*WHAT TO WORK ON*: When you reach the line with "Given: Open the PEAKY" in the data below, begin printing lines exactly, and stop once the line with "Directory Domain Services" has been printed.

Saved data entries:
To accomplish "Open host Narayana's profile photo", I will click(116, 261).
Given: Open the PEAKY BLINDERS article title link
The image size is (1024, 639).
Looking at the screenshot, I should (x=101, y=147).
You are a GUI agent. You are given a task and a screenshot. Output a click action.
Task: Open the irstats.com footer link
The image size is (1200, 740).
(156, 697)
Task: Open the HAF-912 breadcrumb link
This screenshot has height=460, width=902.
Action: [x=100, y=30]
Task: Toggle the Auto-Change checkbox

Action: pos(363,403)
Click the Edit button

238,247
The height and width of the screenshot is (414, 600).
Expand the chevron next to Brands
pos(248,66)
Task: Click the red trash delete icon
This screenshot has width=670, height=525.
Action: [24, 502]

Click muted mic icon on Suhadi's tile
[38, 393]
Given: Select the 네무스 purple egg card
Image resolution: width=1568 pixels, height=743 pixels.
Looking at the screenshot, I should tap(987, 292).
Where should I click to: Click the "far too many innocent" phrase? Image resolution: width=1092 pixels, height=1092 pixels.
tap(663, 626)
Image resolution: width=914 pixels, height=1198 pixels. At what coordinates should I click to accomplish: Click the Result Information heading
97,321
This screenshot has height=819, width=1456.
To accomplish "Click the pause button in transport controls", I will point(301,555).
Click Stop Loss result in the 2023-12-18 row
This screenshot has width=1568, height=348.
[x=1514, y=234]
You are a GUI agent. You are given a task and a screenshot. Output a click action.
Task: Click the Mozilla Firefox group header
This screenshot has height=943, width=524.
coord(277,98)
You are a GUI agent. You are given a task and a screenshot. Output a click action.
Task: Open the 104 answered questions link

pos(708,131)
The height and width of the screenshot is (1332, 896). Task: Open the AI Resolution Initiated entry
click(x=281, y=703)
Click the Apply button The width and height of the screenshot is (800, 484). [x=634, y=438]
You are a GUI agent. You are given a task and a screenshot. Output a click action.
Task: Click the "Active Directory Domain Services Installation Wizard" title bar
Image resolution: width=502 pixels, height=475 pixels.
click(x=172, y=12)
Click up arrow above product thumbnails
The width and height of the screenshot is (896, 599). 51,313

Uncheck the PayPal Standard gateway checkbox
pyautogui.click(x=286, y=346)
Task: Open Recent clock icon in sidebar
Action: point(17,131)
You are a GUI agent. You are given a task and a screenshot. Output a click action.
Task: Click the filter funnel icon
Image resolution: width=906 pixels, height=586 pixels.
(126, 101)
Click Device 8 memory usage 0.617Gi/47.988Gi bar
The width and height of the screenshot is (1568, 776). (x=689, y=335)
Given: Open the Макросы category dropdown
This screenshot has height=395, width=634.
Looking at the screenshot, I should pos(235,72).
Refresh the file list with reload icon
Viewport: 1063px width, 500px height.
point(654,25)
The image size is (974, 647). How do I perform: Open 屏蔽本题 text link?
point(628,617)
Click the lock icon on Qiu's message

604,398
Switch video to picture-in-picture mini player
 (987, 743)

*TASK ANSWER*:
Given: Open the PEAKY BLINDERS article title link
The image size is (1024, 639).
Looking at the screenshot, I should (x=101, y=147).
You are a GUI agent. You are given a task and a screenshot. Output a click action.
Task: Open the irstats.com footer link
The image size is (1200, 740).
(156, 697)
Task: Open the HAF-912 breadcrumb link
This screenshot has height=460, width=902.
Action: [x=100, y=30]
Task: Toggle the Auto-Change checkbox

Action: pos(363,403)
Click the Edit button

238,247
The height and width of the screenshot is (414, 600).
Expand the chevron next to Brands
pos(248,66)
Task: Click the red trash delete icon
This screenshot has width=670, height=525.
Action: [24, 502]

Click muted mic icon on Suhadi's tile
[38, 393]
Given: Select the 네무스 purple egg card
Image resolution: width=1568 pixels, height=743 pixels.
Looking at the screenshot, I should tap(987, 292).
Where should I click to: Click the "far too many innocent" phrase? Image resolution: width=1092 pixels, height=1092 pixels.
tap(663, 626)
Image resolution: width=914 pixels, height=1198 pixels. At what coordinates should I click to accomplish: Click the Result Information heading
97,321
This screenshot has height=819, width=1456.
To accomplish "Click the pause button in transport controls", I will point(301,555).
Click Stop Loss result in the 2023-12-18 row
This screenshot has width=1568, height=348.
[x=1514, y=234]
You are a GUI agent. You are given a task and a screenshot. Output a click action.
Task: Click the Mozilla Firefox group header
This screenshot has height=943, width=524.
coord(277,98)
You are a GUI agent. You are given a task and a screenshot. Output a click action.
Task: Open the 104 answered questions link

pos(708,131)
The height and width of the screenshot is (1332, 896). Task: Open the AI Resolution Initiated entry
click(x=281, y=703)
Click the Apply button The width and height of the screenshot is (800, 484). [x=634, y=438]
You are a GUI agent. You are given a task and a screenshot. Output a click action.
Task: Click the "Active Directory Domain Services Installation Wizard" title bar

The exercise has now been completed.